[[ EXTRACTED DATA open ]]

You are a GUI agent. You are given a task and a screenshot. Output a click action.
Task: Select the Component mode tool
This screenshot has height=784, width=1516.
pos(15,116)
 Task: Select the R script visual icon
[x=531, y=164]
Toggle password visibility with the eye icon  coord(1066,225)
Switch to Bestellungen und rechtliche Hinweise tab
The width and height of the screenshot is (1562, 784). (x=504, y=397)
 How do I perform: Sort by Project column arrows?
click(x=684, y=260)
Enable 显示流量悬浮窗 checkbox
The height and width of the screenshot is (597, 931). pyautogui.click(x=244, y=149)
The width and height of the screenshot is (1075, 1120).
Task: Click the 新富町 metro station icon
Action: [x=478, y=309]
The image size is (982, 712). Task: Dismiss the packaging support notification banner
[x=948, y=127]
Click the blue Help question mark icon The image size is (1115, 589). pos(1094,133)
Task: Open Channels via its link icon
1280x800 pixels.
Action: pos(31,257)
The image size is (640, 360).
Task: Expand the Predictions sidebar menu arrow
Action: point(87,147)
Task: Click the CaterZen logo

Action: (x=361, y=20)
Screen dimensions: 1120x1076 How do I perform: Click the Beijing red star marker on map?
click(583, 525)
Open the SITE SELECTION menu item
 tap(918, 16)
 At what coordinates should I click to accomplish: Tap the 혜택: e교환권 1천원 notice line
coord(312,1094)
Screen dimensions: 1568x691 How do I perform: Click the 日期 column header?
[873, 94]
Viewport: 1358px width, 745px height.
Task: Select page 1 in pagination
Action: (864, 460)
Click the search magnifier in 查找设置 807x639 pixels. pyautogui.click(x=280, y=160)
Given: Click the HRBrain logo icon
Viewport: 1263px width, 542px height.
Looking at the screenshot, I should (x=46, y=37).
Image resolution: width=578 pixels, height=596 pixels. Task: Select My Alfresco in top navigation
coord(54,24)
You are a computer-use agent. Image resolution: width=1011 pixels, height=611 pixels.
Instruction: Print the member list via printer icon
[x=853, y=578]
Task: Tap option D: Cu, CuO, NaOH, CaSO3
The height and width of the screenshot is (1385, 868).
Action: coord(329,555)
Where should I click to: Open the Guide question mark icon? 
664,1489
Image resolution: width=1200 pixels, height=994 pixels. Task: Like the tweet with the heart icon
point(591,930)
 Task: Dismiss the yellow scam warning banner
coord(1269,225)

[[ EXTRACTED DATA closed ]]

Among the entries, how many lines carry "agent"? Reply with a number and nothing else.

2